Mas, por outro lado, “se a nossa equipa de investigação e desenvolvimento nos propõe usar RPA (Robotic Process Automation) ou programar com o Codex, abraço todas essas iniciativas. Hoje, o importante, quando estamos rodeados de pessoas melhores do que nós, é deixá-las brilhar, porque nós brilharemos no fim”, afirma. Justifica que é a inovação e o acompanhamento da evolução da internet e das novas tecnologias que permitem o crescimento orgânico.
A sua grande ambição é realizar um IPO do Grupo EAD em bolsa, dentro de três a cinco anos, quando atingir uma faturação na ordem dos 50 milhões de euros. “Os alvos identificados são muito grandes, desde que existam parceiros financeiros”, considera Paulo Veiga.

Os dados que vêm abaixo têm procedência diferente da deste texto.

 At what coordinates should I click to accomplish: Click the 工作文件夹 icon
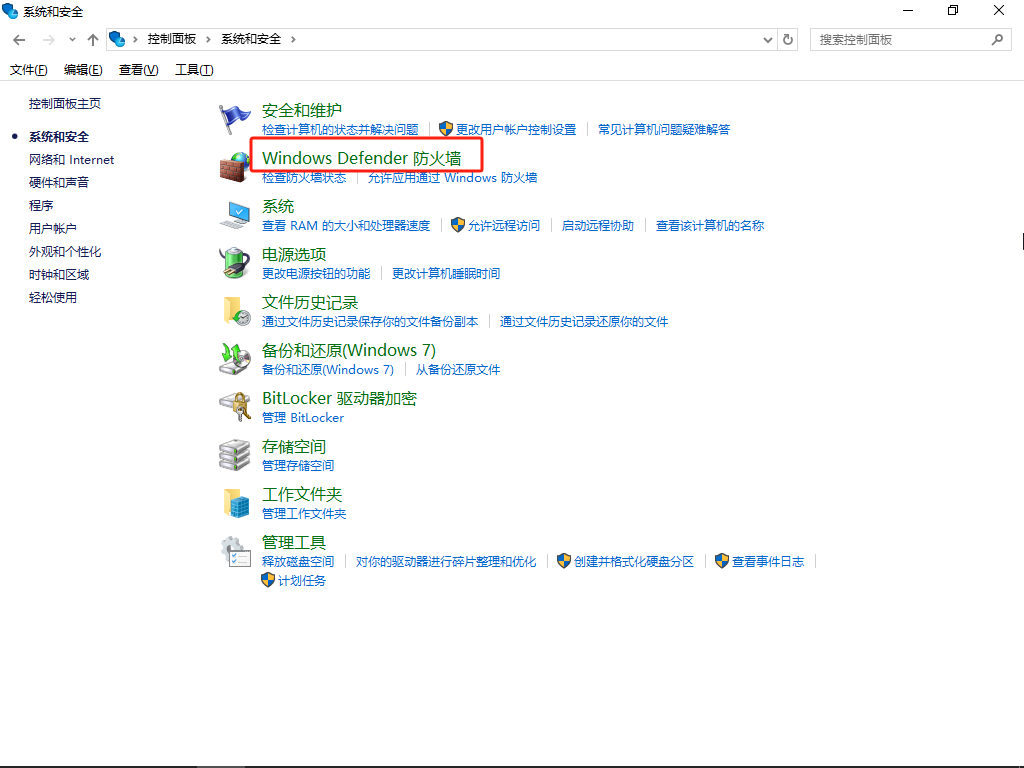pos(235,500)
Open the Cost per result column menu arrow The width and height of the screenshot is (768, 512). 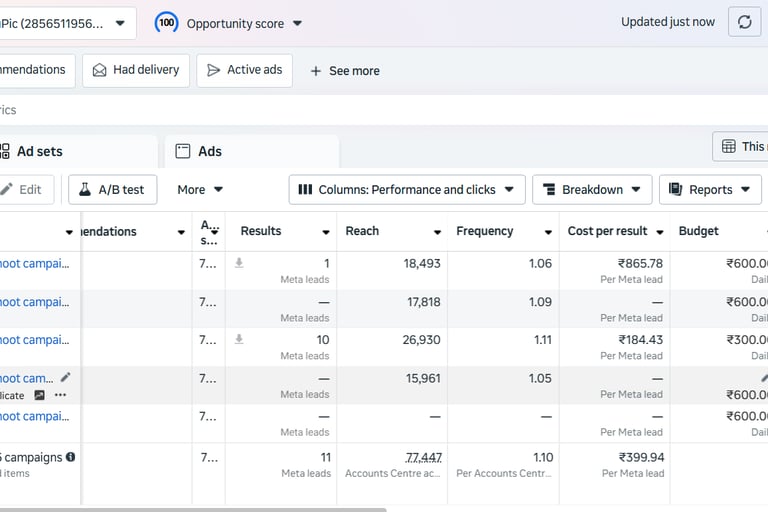click(660, 232)
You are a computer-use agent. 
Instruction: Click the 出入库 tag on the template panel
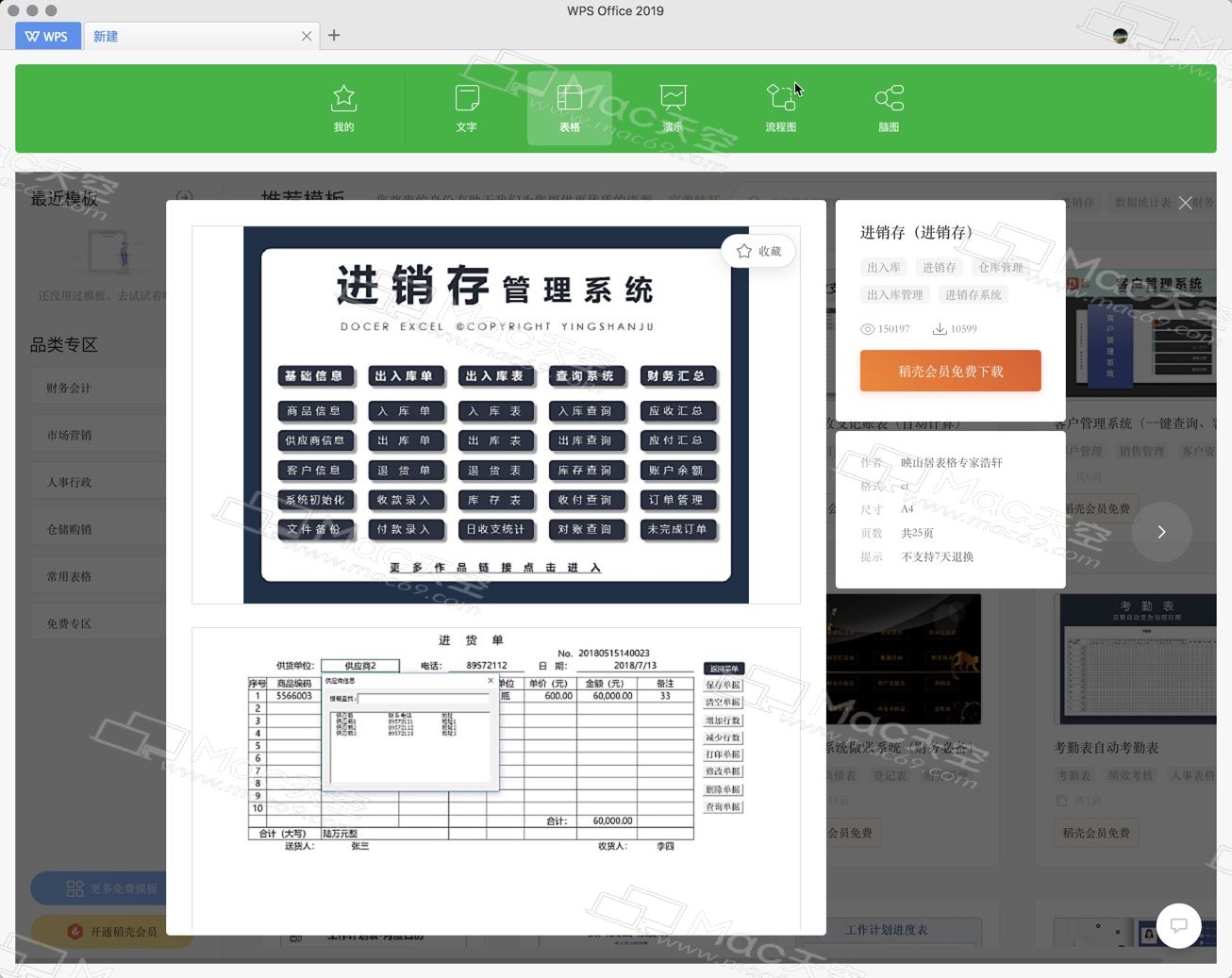click(x=883, y=267)
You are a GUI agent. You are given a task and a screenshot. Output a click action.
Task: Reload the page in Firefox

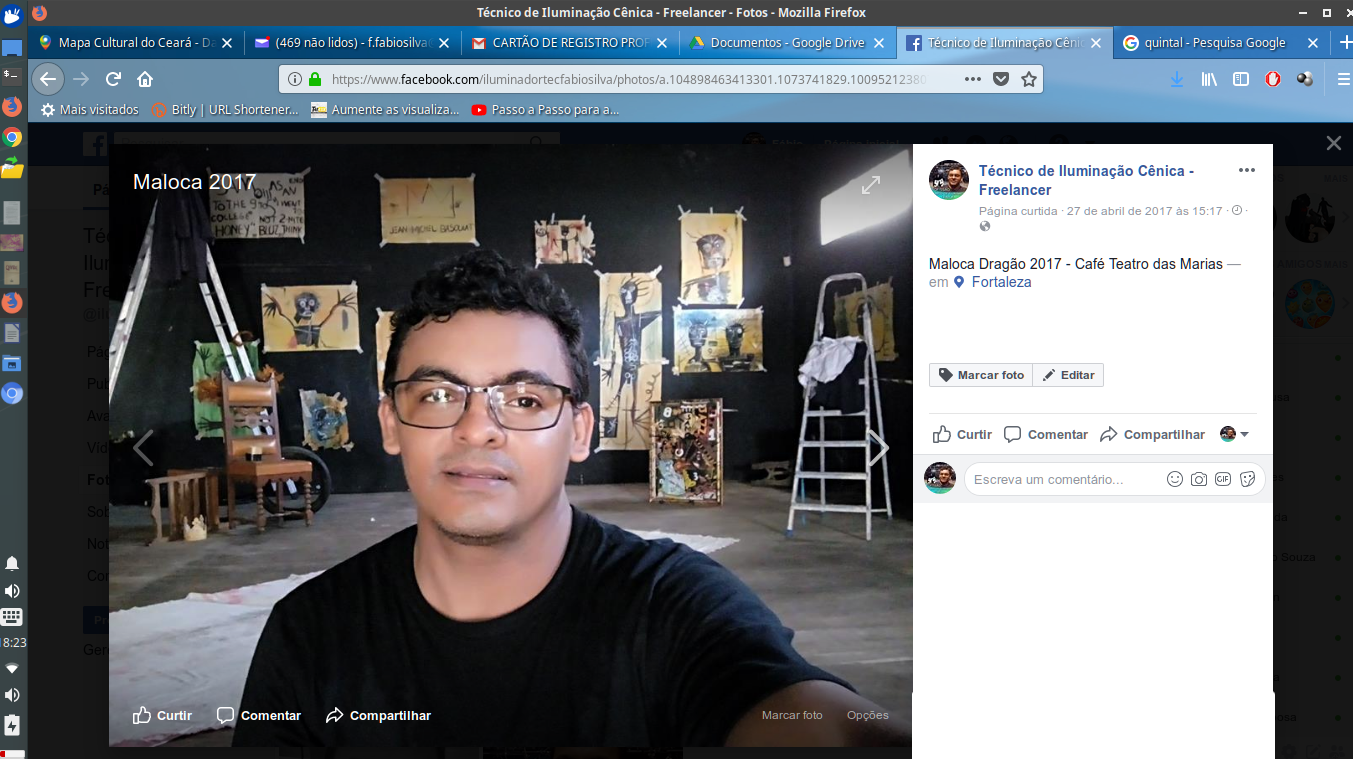[114, 79]
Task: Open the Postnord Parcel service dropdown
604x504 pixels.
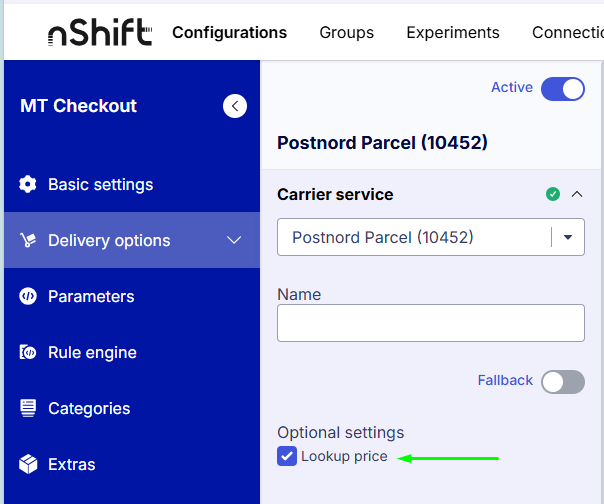Action: point(431,237)
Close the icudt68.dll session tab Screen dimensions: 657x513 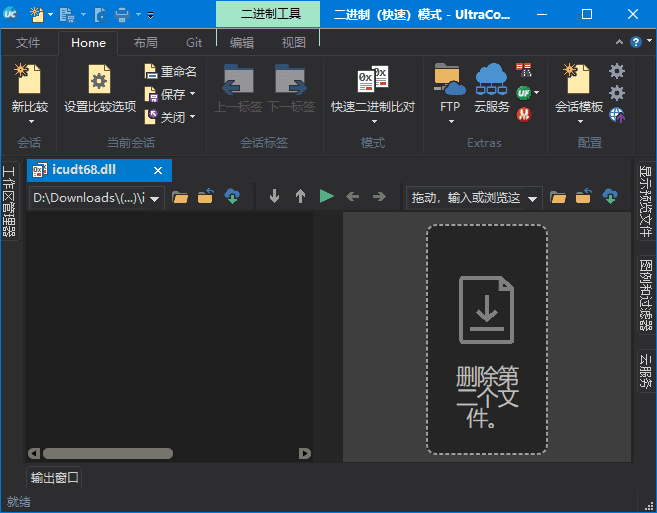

Os resultados do Grupo EAD, medidos pelo EBITDA, cresceram de quase 2 milhões de euros, em 2019, para 3,8 milhões de euros, em 2024, um crescimento de cerca de 90%, tendo em 2025 registado uma ligeira queda para 3,1 milhões de euros. Paulo Veiga explica esta descida com decisões de gestão, nomeadamente o alinhamento das equipas e das carreiras após as aquisições, o que se refletiu em despesas extraordinárias. O número de colaboradores aumentou 235% entre 2019 e 2025, passando de 97 para 325, dos quais 13% em Espanha.
“Foi uma decisão de gestão, não um problema operacional. Aliás, o primeiro trimestre deste ano já confirmou o nosso orçamento de 4 milhões de euros”, explica Paulo Veiga, acrescentando que “controlamos muito bem os nossos rácios de dívida e EBITDA e, portanto, podemos alavancar-nos na banca para realizar integrações, quer operacionais, quer de upselling e cross-selling na Ibéria”.
Paulo Veiga cita ainda um antigo gestor da IBM, que dizia que a empresa, das 18h às 9h, não valia nada. “Entre as 9h e as 18h, vale muito, e o que faz essa diferença são as pessoas. A nossa missão é tratá-las bem, gerir as suas expectativas, premiá-las e dar-lhes oportunidades de crescimento e de carreira”. Por isso, a EAD tem uma equipa de seis pessoas dedicada à gestão de pessoas. Salienta ainda que procuram “aprender com as culturas das empresas que compramos, porque a nossa cultura não é perfeita. Nunca vamos agradar a todos, mas queremos agradar à maioria, e isso temos conseguido. Repare que nem a Covid-19 teve impacto, quer nas receitas, quer no EBITDA”, asseverou Paulo Veiga.